Loading checkpoint shards:   0%|          | 0/2 [00:00<?, ?it/s]

In [22]:
# Define Mongo Atlas project variables for persons and states collections (1 = include)
persons_project_vars = {
    "_id": 0,
    "name": 1,
    "bio": 1,
    "region": 1,
    "locations": 1,
    "score": {"$meta": "vectorSearchScore"},
}

states_project_vars = {
    "_id": 0,
    "state": 1,
    "state_description": 1,
    "state_type": 1,
    "locations": 1,
    "score": {"$meta": "vectorSearchScore"},
}

## Generate embeddings

In [3]:
persons_df = pd.read_csv(persons_data, encoding='latin1')

In [4]:
states_df = pd.read_csv(states_data, encoding='latin1')

In [5]:
def get_embedding(text: str) -> list[float]:
    if not text.strip():
        print("Attempted to get embedding for empty text.")
        return []
    embedding = embedding_model.encode(text)
    return embedding.tolist()

In [6]:
persons_df["embedding"] = persons_df["bio"].apply(get_embedding)

In [7]:
states_df["embedding"] = states_df["state_description"].apply(get_embedding)

In [35]:
persons_df.to_csv('persons_embedding.csv', index=False)
states_df.to_csv('states_embedding.csv', index=False)

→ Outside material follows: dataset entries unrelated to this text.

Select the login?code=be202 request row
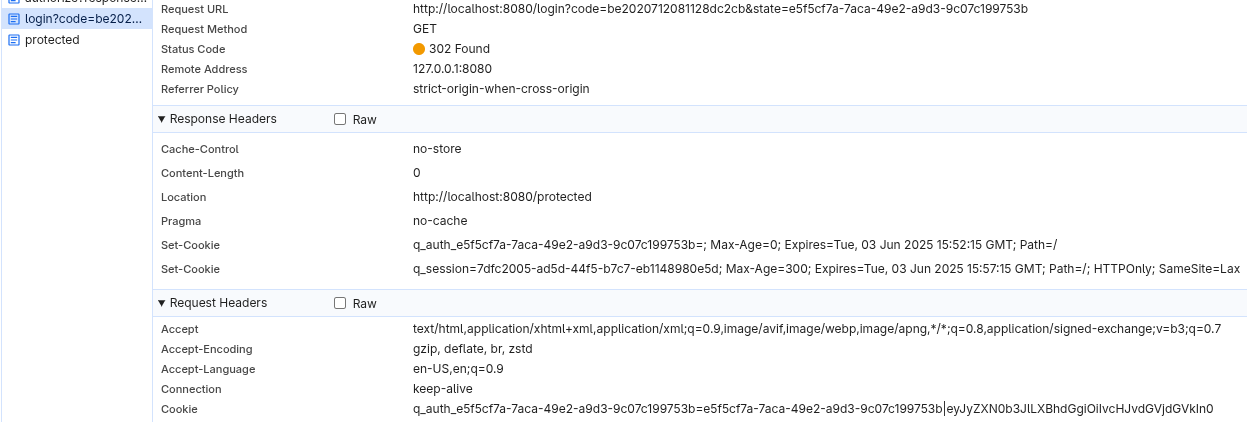Screen dimensions: 1247x422 (76, 19)
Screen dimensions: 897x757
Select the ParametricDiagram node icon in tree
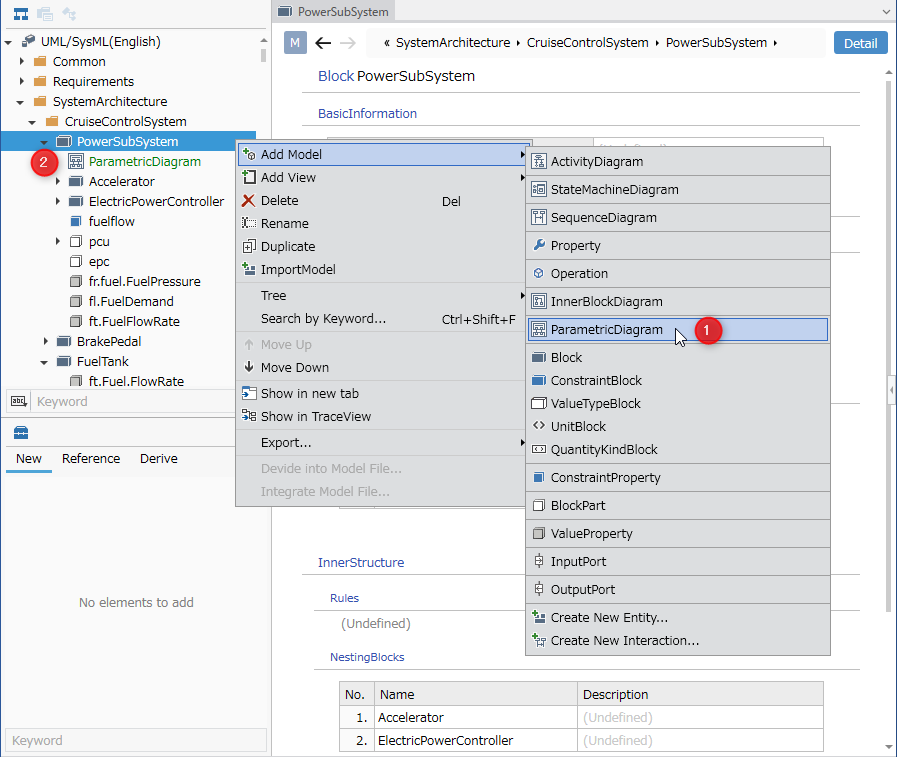point(76,161)
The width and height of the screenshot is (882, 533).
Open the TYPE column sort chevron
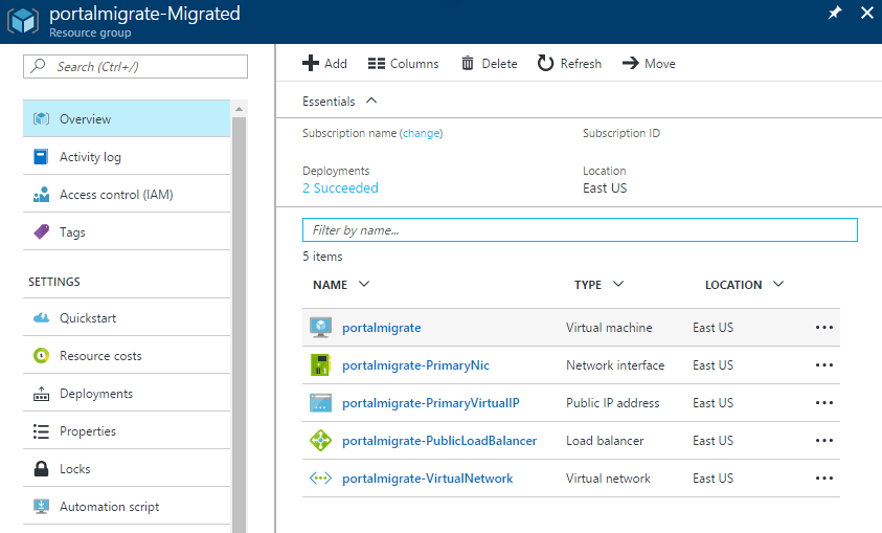[x=618, y=284]
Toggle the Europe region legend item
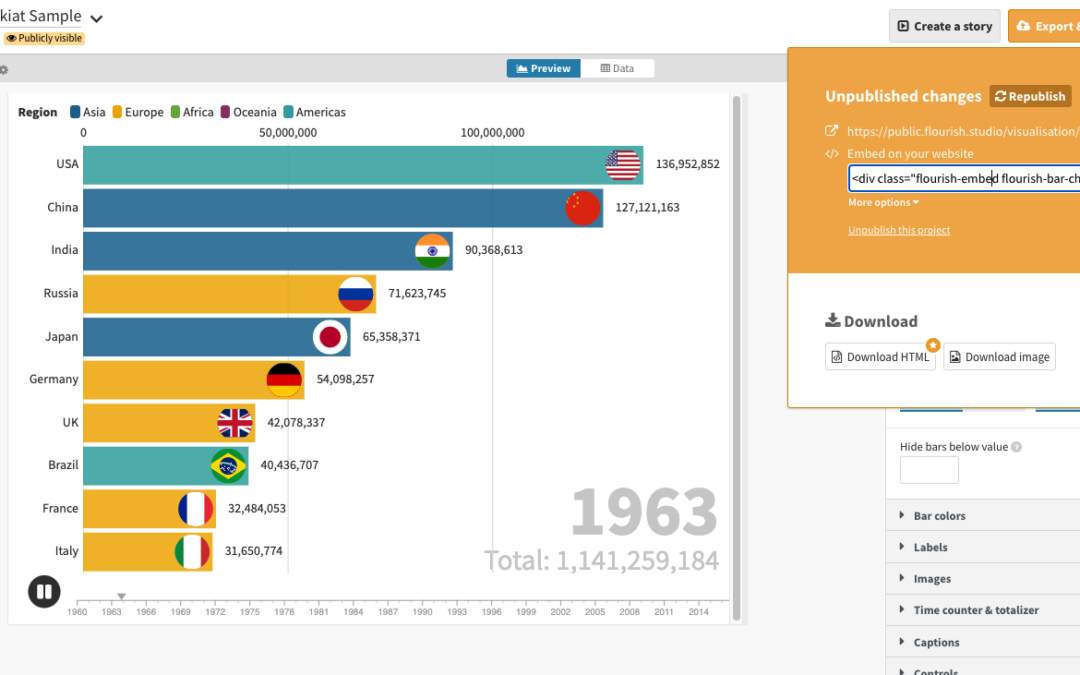Viewport: 1080px width, 675px height. point(137,112)
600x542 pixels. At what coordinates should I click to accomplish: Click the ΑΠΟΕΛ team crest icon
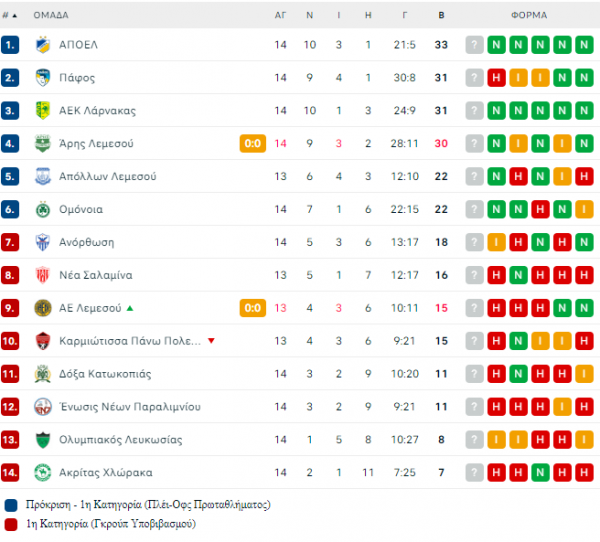coord(42,45)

## Connect to MondoDB Atlas

In [8]:
def get_mongo_client(mongo_uri):
    """Establish connection to the MongoDB."""
    try:
        client = pymongo.MongoClient(mongo_uri)
        print("Connection to MongoDB successful")
        return client
    except pymongo.errors.ConnectionFailure as e:
        print(f"Connection failed: {e}")
        return None

In [9]:
# Connect + Create MongoDB collection
mongo_client = get_mongo_client(mongo_uri)
db = mongo_client["princesofindia"]

Connection to MongoDB successful


## Ingest Data into MongoDB

In [10]:
persons_collection = db["persons_collection"]
persons_collection.delete_many({}) # Delete if any existing records in the collection
persons_documents = persons_df.to_dict('records')
persons_collection.insert_many(persons_documents)
print("Persons Data ingestion into MongoDB completed")

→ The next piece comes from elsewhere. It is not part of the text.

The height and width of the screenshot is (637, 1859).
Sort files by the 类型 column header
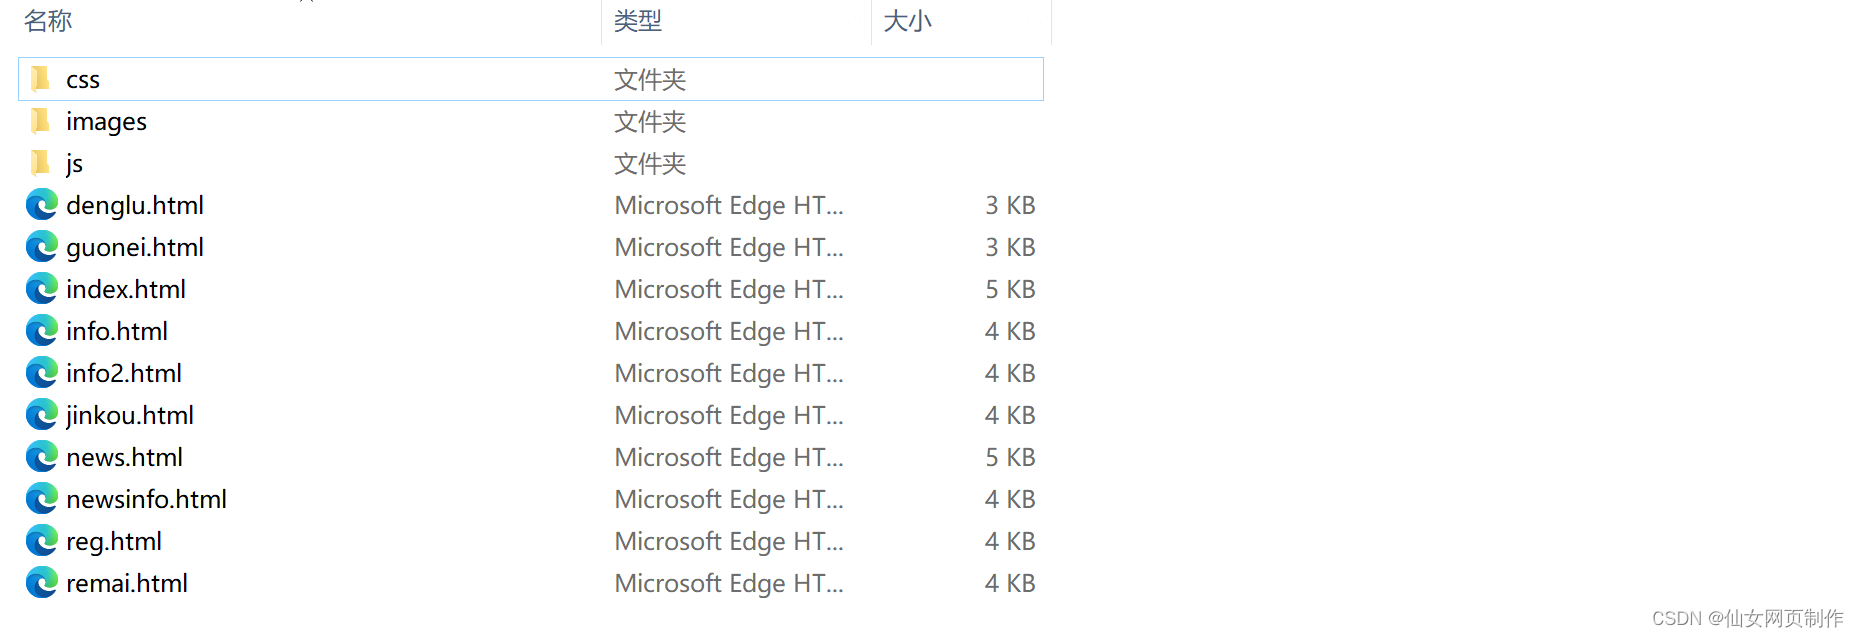point(637,20)
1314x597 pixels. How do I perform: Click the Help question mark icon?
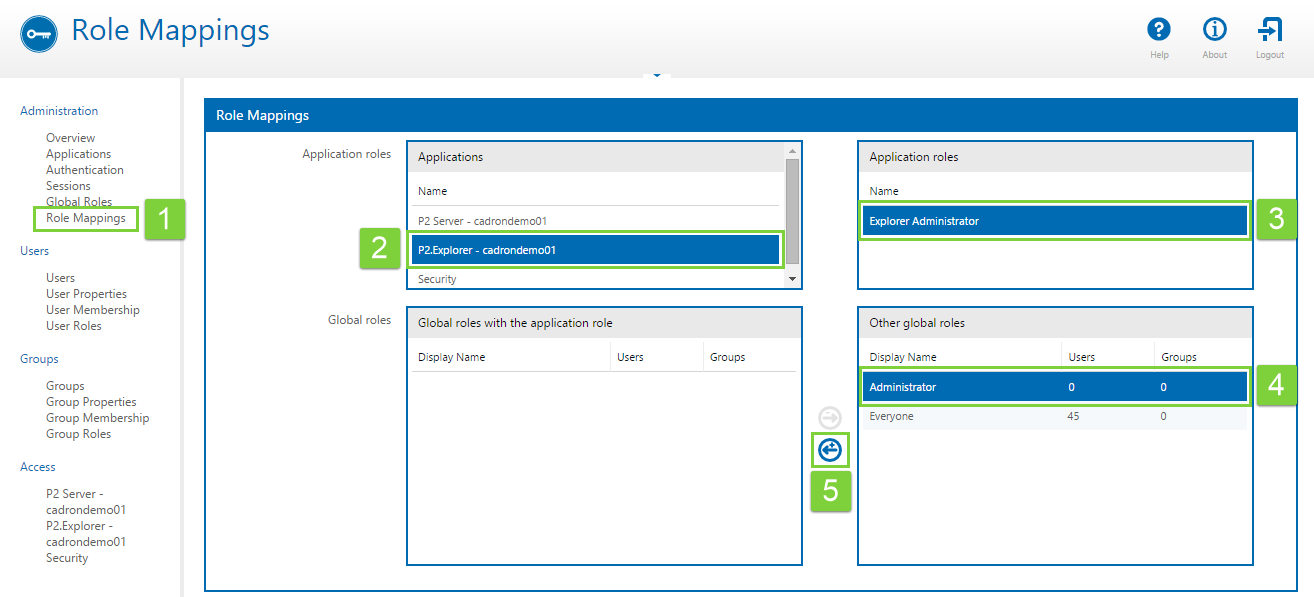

Persons Data ingestion into MongoDB completed


In [11]:
states_collection = db["states_collection"]
states_collection.delete_many({}) # Delete if any existing records in the collection
states_documents = states_df.to_dict('records')
states_collection.insert_many(states_documents)
print("States Data ingestion into MongoDB completed")

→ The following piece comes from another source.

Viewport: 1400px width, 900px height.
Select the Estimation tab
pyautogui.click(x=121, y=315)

States Data ingestion into MongoDB completed


## Create Vector Search (vector_index) for both Collections

In [12]:
# Vector search index creation using Mongo Atlas > Atlas Search > JSON Editor

{
 "fields": [{
     "numDimensions": 1024,
     "path": "embedding",
     "similarity": "cosine",
     "type": "vector"
   }]
}

{'fields': [{'numDimensions': 1024,
   'path': 'embedding',
   'similarity': 'cosine',
   'type': 'vector'}]}

In [15]:
def vector_search(user_query, collection, project_vars):
    """
    Perform a vector search in the MongoDB collection based on the user query.

    Args:
    user_query (str): The user's query string.
    collection (MongoCollection): The MongoDB collection to search.
    project_vars (dict): Dictionary specifying the fields to include/exclude.

    Returns:
    list: A list of matching documents.
    """
    # Generate embedding for the user query
    query_embedding = get_embedding(user_query)
    
    if query_embedding is None:
        return "Invalid query or embedding generation failed."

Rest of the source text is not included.